Vamos mesmo deixar cair a Grécia?

As negociações da Grécia com os credores, e com a Europa, para a resolução da dívida do país, desenrolam-se há meses, sem que se vislumbre ainda qualquer solução. O prazo para pagamento ao FMI de uma fração da dívida está a esgotar-se e, apesar de ambas as partes insistirem num discurso de esperança, de reuniões sempre muito produtivas e de unanimidade, ninguém vê nenhum avanço, a não ser nos ponteiros do relógio.

Até agora, a única reforma que as instituições viram por parte dos gregos foi a do rosto das negociações. Varoufakis foi remetido para os bastidores, pois aparentemente causava irritação aos barões e baronesas. De resto, Alexis Tsipras continua a recusar embarcar na febre da austeridade. E não será por teimosia ou soberba, mas sim porque sabe que o povo grego não aguenta mais medidas de empobrecimento e não perdoará se o governo aceitar. O mesmo têm dito várias vozes da Europa, incluindo o presidente do Parlamento Europeu, Martin Schultz, social-democrata de nacionalidade alemã.

Contrassenso? Não. Isto só demonstra que a análise da situação grega, mais do que uma questão política, deve ser uma questão de bom senso. Só mentes demasiado puristas e egocentristas como a de Merkel e Schäuble, à semelhança de Hitler, não o vêem. É verdade que a culpa é maioritariamente da crise mundial (que por acaso teve início nos Estados Unidos por “inteligentes” economistas que gostam de brincar aos mercados com bens e dinheiros imaginários), mas também não nos esqueçamos da quota parte de culpa dos gregos, que se habituaram a ter muito sem que ninguém pagasse nada.

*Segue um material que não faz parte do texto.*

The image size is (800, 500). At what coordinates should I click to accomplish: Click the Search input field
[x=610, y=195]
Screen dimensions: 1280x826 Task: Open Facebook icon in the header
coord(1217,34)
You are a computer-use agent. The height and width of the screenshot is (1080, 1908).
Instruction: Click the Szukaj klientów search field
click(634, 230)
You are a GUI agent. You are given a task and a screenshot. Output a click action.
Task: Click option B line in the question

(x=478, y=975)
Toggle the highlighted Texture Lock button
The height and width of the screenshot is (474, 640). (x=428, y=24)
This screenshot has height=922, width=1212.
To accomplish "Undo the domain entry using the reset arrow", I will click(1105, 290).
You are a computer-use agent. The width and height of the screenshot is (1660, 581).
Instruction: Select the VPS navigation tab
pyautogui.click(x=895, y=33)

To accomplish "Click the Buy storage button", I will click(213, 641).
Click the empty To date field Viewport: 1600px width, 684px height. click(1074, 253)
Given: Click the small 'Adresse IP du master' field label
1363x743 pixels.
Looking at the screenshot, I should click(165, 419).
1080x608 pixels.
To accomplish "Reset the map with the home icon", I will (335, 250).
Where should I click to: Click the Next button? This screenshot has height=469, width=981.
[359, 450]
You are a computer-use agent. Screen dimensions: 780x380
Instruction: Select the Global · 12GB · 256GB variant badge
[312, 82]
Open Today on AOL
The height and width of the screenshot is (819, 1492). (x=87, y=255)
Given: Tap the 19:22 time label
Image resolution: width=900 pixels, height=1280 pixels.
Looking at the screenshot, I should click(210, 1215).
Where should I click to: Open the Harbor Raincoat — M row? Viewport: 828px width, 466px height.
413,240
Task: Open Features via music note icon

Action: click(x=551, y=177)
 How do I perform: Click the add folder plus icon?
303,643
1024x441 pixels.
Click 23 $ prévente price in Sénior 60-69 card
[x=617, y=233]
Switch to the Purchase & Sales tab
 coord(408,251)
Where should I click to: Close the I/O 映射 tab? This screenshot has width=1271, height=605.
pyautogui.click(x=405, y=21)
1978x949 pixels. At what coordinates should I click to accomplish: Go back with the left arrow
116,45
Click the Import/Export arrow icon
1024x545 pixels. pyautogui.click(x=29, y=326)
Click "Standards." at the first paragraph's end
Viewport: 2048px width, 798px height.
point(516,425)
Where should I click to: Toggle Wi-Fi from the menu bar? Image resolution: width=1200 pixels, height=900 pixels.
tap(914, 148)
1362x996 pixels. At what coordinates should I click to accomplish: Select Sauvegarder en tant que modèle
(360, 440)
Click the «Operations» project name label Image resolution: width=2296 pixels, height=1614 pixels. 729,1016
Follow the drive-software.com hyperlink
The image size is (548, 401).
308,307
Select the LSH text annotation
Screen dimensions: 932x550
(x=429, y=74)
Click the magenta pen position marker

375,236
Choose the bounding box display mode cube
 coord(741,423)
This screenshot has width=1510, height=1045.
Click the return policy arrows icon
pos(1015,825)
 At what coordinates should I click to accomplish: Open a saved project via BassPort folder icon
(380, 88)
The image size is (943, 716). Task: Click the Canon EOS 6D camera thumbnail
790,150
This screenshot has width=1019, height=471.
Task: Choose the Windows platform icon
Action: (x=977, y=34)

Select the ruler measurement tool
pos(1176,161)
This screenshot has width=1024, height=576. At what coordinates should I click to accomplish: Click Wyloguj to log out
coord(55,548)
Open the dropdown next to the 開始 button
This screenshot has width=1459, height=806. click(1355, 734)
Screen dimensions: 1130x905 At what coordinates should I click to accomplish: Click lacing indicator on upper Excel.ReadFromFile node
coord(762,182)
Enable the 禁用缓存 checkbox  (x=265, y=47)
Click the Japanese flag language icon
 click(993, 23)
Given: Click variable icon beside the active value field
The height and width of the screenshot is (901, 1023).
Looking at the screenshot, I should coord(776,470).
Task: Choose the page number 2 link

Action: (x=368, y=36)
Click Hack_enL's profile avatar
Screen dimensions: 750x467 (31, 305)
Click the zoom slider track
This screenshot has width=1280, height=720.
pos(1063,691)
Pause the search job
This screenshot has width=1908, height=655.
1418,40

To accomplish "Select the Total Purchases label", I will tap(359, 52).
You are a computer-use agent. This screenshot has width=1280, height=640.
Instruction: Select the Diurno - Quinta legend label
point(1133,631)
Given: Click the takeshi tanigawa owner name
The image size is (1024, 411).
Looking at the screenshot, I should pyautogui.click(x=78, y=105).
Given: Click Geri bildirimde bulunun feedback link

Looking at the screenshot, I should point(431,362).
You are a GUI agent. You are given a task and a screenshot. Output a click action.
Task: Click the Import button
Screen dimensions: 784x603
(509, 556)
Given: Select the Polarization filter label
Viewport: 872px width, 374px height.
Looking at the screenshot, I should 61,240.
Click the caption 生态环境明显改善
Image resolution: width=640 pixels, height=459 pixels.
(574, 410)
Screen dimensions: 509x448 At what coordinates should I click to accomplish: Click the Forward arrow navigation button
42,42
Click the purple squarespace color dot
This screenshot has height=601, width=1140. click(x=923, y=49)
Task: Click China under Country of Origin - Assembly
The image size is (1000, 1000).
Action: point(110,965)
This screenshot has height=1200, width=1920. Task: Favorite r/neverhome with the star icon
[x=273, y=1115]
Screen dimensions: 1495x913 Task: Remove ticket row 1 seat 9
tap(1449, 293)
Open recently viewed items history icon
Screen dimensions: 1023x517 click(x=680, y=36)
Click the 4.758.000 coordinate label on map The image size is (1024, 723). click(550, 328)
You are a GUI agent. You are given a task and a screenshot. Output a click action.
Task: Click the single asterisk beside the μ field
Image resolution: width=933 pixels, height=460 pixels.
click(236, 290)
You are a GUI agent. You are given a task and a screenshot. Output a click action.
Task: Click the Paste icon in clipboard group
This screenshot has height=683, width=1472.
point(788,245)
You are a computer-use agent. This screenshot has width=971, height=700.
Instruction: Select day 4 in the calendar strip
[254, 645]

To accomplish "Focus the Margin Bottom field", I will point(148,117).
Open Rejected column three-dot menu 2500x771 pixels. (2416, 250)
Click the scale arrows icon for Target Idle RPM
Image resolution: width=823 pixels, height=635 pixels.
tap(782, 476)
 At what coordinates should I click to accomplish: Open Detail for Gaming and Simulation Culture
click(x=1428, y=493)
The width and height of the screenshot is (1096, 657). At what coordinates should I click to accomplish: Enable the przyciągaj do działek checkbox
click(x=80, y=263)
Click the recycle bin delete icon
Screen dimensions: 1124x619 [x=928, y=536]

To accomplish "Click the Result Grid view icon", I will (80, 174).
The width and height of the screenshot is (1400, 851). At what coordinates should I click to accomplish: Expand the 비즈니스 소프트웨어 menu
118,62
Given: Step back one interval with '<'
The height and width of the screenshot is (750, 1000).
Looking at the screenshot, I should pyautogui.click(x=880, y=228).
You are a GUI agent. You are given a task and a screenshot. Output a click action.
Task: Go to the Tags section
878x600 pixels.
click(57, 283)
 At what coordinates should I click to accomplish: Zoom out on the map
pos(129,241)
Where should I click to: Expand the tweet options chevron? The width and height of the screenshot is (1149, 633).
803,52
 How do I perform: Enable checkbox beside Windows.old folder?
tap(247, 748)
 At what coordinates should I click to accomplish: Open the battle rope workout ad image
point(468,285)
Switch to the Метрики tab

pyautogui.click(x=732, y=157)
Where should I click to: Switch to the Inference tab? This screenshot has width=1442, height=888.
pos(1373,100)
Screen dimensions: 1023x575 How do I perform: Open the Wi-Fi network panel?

Porém, de que adianta exigir pagamentos e sacrifícios a quem já caminha descalço? O mais justo e vantajoso para todos seria ajustar o plano de ajuda externa à realidade grega, em termos, por exemplo, de juros e prazos de pagamento, e ajudar a reformar o sistema fiscal, para acabar com a vergonhosa fuga aos impostos que ali se vive. Continuar a apertar o cerco sem intenção de realmente resolver o problema só irá agravar a penúria da Grécia e não ajudará a que esta salde a sua dívida. Ou, como já pareceu estar mais longe, poderá até obrigá-la a formar novas “amizades” com a Rússia ou a China, que querem derrotar a hegemonia ocidental.

Mas não nos deixemos iludir com declarações vazias. A austeridade tem sido criticada por muitos, desde economistas famosos a personalidades do mais alto nível e responsabilidade, incluindo Christine Lagarde, Jean-Claude Juncker e Mario Draghi. Mas na hora da verdade, em que se espera que de facto adotem medidas em prol do crescimento económico e do bem-estar das pessoas, viram o bico ao prego e continuam a insistir na malfadada. Está visto que por trás dos sorrisos que trazem afivelados no rosto e dos abraços e trocas de gravata está uma fome mesquinha de reservar o poder e riqueza para os mesmos de sempre, à custa de manter os outros de sempre na sua inferioridade e dependência.

Esta hipocrisia eu até entendo. Não entendo é a subserviência do governo português e do Presidente da República para com as instituições financeiras, que tanto nos têm espezinhado. Em vez de unirem a sua voz à da Grécia e reclamarem também melhores condições de pagamento da dívida, esfalfam-se para serem meninos obedientes e cães de fila da Alemanha, criticando os gregos, enaltecendo os feitos próprios e desdenhando dos “outros que não conseguiram”.
Nada nos deixa adivinhar que conclusão terão estas negociações. Mas já tive maior esperança de que a Grécia iria ao encontro dos seus objetivos. Não na totalidade, porque negociar significa ceder em alguns aspetos, mas pelo menos numa maior abertura para que os gregos, e outros países, possam respirar. No entanto, ao cabo destes cinco meses em que muito se viu exceto a solução, parece-me que talvez o desfecho não seja o que eu tinha profetizado no início. Se os gregos adivinhassem o futuro, talvez não tivessem perdoado a Alemanha e ajudado a que se reerguesse no pós-guerra. Qual das guerras? As duas, porque em dois momentos da História o mundo inteiro não soube reconhecer a loucura megalómana que, pelos vistos, define o povo alemão.

Mais do que as consequências sobre o euro e os mercados, preocupa-me que, se o mundo deixar cair a Grécia, pode haver uma guerra civil nessa nação milenar que tanto nos ensinou. E pode levantar-se um gigante lá dos lados do oriente, para nos fazer reviver pela terceira vez uma guerra à escala global, que, quer seja fria ou quente, será um inferno.